The month that Teagan died.
Suicide awareness and prevention month.
The month I choose to work and speak and host events.
The month I need rest and solitude as well as love and support.
After two years of September having this significance, I’m learning how to (and how not to) best support myself, fulfill my mission and purpose and hold space for all the unexpecteds that come.
September is full of meaning and hope. Hurt and grief. Loneliness and community. Love and frustration. Motivation and exhaustion. Just like everything else in life, I’m learning as I go. September 2023 was all of the above. I’m grateful for the lessons and growth, the goodness, healing and joy, and I’m also happy to let it go.
September has also become the month of “Family Photos”. This was the third year in a row that we’ve had our family pictures taken.
That’s a record. Before that, it had been five years. This one was inspired because I wanted to announce our 7th baby. It was a fun shoot.
I was the mom who always wanted family pictures each year and I’m also the mom who didn’t want to stress over having coordinating outfits, begging my husband and older kids to participate, spending the money, waiting until I lost weight, etc. So, while family pictures did happen, it wasn’t on the regular.
I am now the mom who will always schedule a yearly family photo session for the rest of my life. I am also the mom who doesn’t care so much about coordinating outfits, but more about each person wearing what they feel comfortable and confident in. I don’t beg my family. Thankfully, my husband is super supportive of my desires for family pictures. Kids who still live in my house come along for the ride and I’m sure a couple of them do it only because they know how much it means to me. Those who are on their own participate at will and if they are in town. I will take every single opportunity to have a photo with all of us together, but if we’re not, I’m not going to not schedule the pictures. And for heaven sakes, chubby or not, I’m taking the dang pictures. 😉
I know it’s just a picture. I know the we can do it later or another time mentality. I know that it doesn’t seem like a big deal. But it is.
I have my own family picture miracle. You can read about it here but this photoshoot and the events leading up to it will forever be one of the best gifts I’ve ever received in my life. I had no idea what would come just 24 hours later and as our sweet photographer, Janna, kept sending me pictures from the shoot over the next week, my heart cherished those images more than I ever knew possible.
So, each year now and forever more, I make an appointment and we schedule pictures. Last year we had everyone, this year we were missing the marrieds and the new grandbaby. It’s a forever priority to me now, because you just don’t know what tomorrow might bring.
As well as all the normal photos, I’ll always take this one too. I’m holding one of the last photos ever taken of Teagan. One from that family picture miracle session. I love that picture of him so much. I love his grin, the way the sun was shining on his face, the little twinkle in his eyes.

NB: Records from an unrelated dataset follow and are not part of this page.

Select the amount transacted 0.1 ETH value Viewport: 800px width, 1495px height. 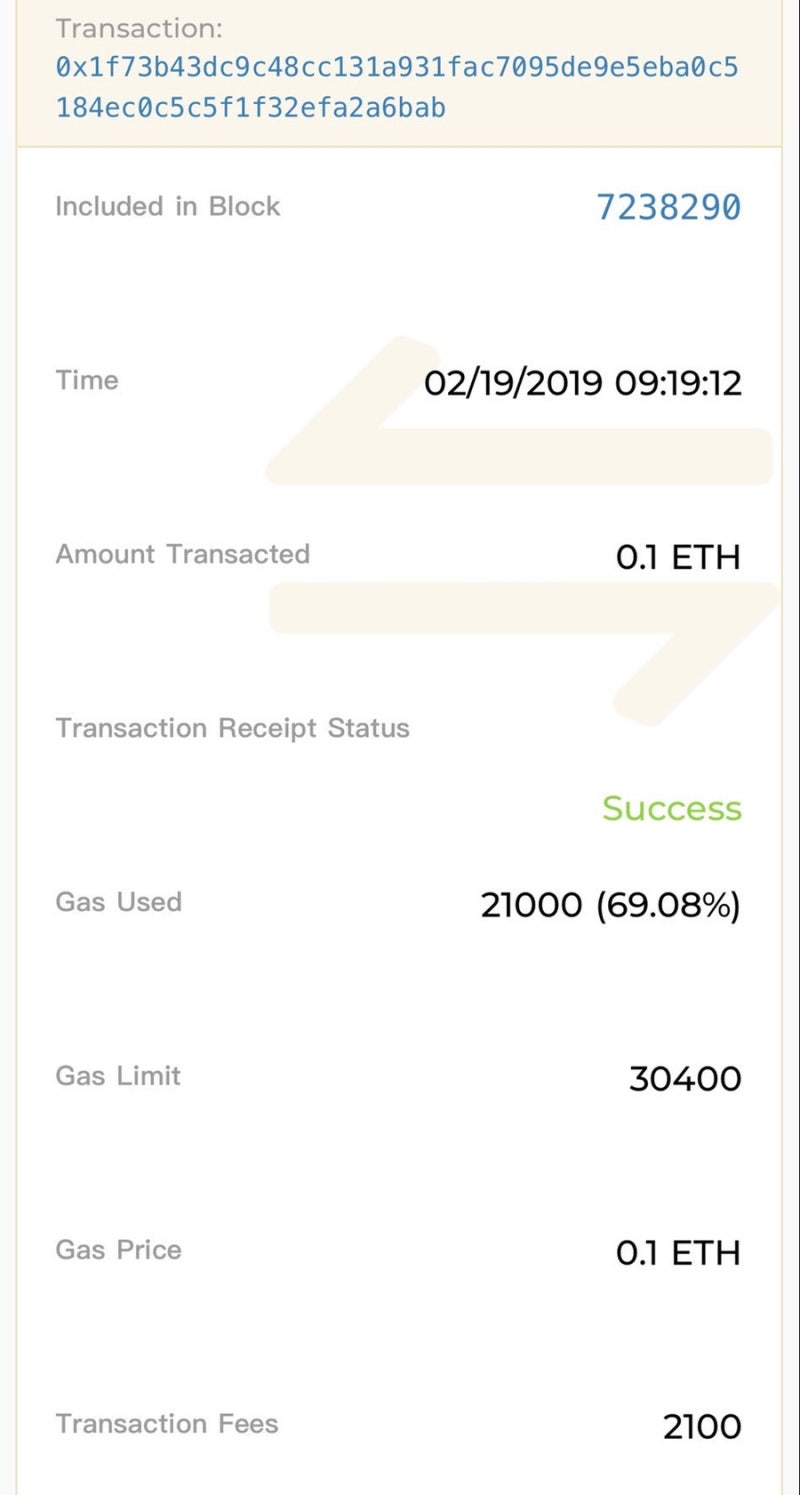point(678,557)
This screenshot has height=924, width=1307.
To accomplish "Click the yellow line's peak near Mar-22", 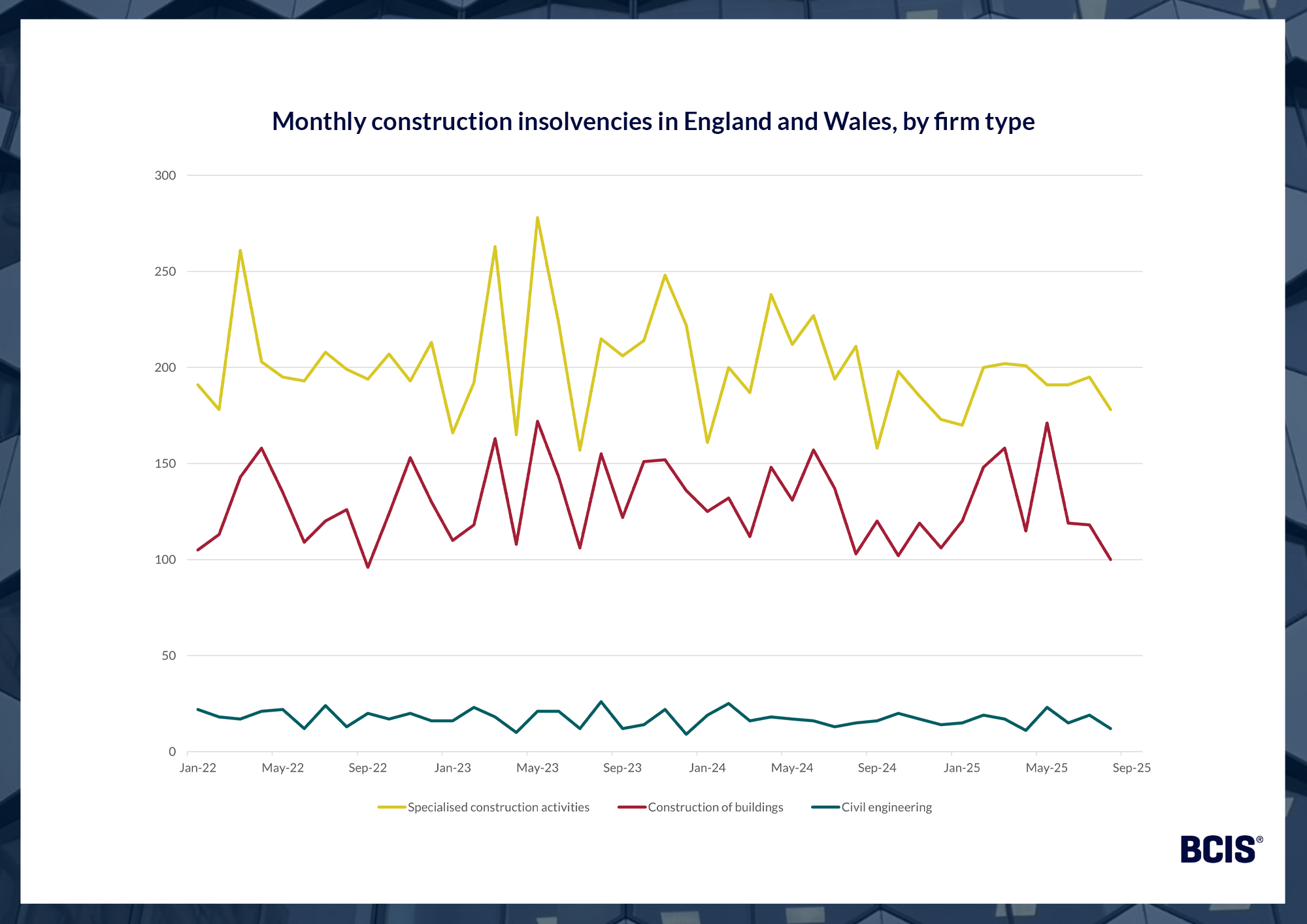I will (240, 250).
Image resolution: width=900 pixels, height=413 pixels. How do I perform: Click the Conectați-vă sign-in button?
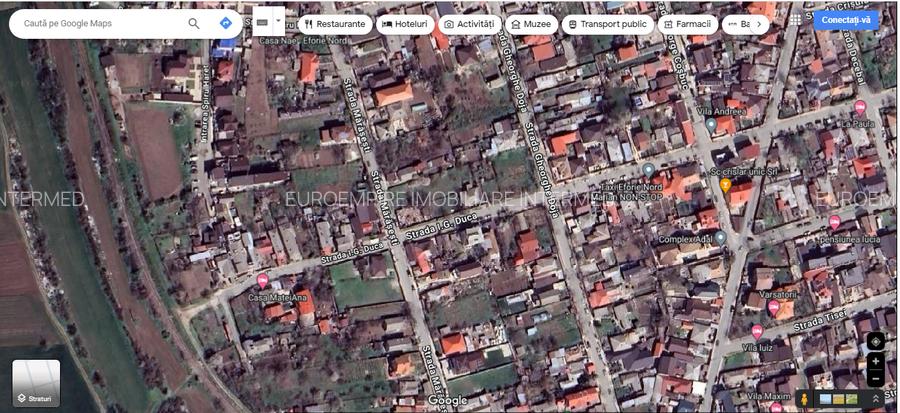pyautogui.click(x=846, y=20)
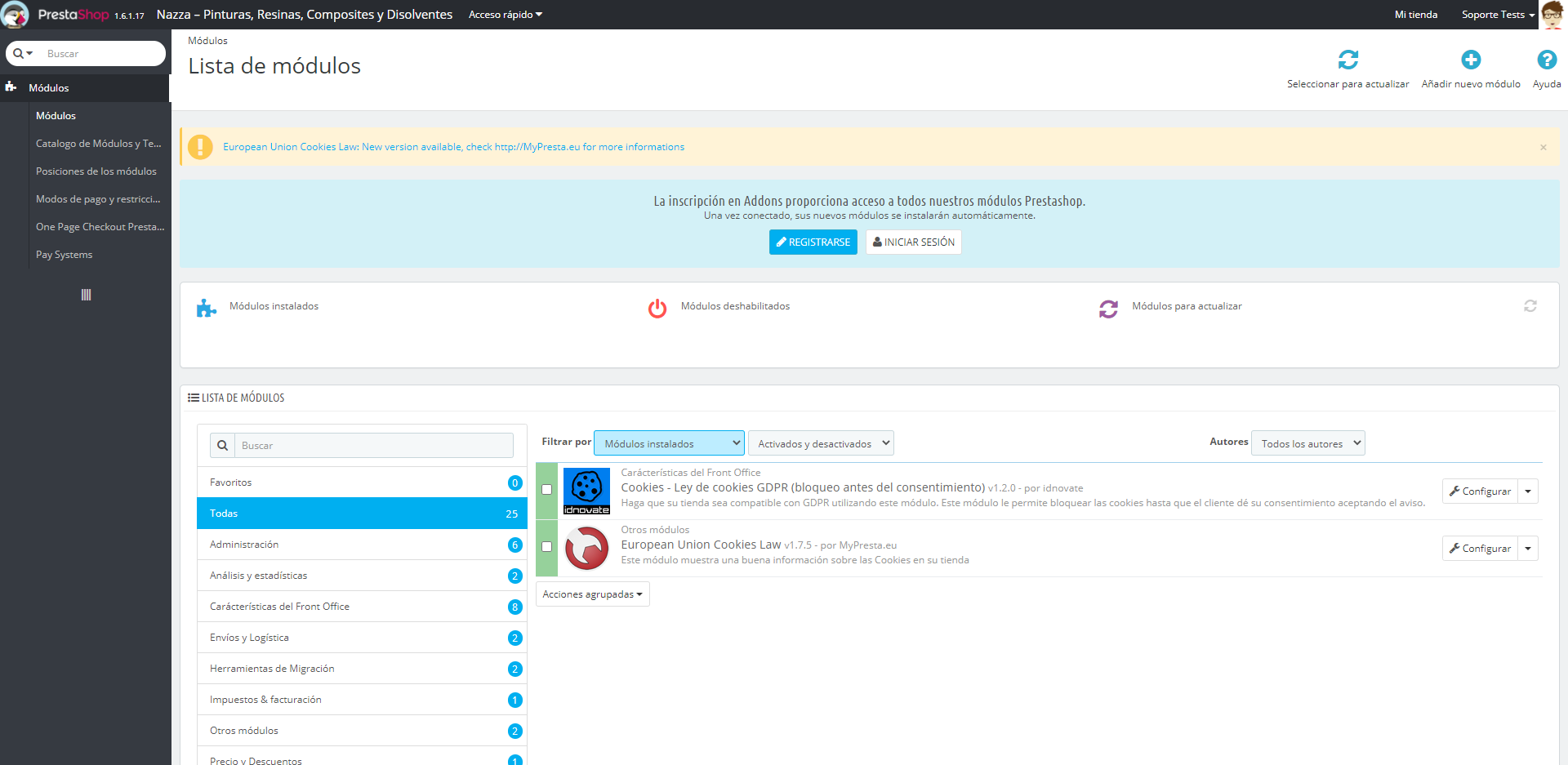Screen dimensions: 1568x765
Task: Open Acciones agrupadas bulk actions menu
Action: (x=592, y=594)
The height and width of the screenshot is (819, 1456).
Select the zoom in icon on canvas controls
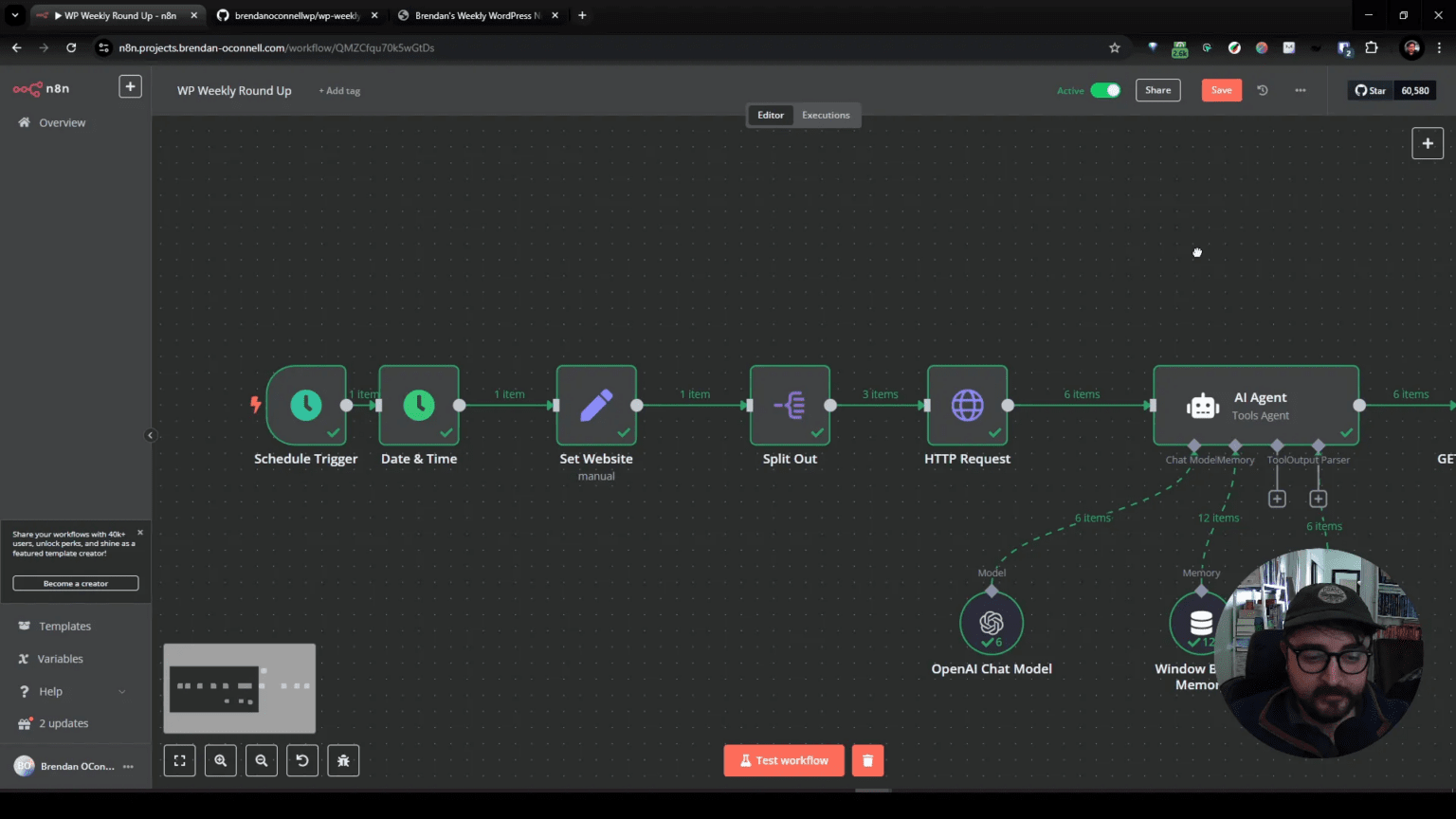coord(220,759)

One of the things I had heard about losing a child, is that you don’t want people to forget them. It’s so true. I don’t want him to be forgotten and I don’t want him to ever not be a part of our family. This is the hardest picture to take each year, and also one, I don’t ever want to NOT take. It might seem like a weird tradition to some, but I’ve adopted it. This photo of him is how I’ll always remember Teagan and I’m so grateful that it was one of my last memories and experiences with him. This photo reminds me of his handsome, stubborn, sarcastic, not-wanting-to-be-there-but doing-it-for-his-mom, caring, loving self.
So long September. Thanks for the learning, the tears, the reflection, the growth, the healing and the experience of feeling, living and loving.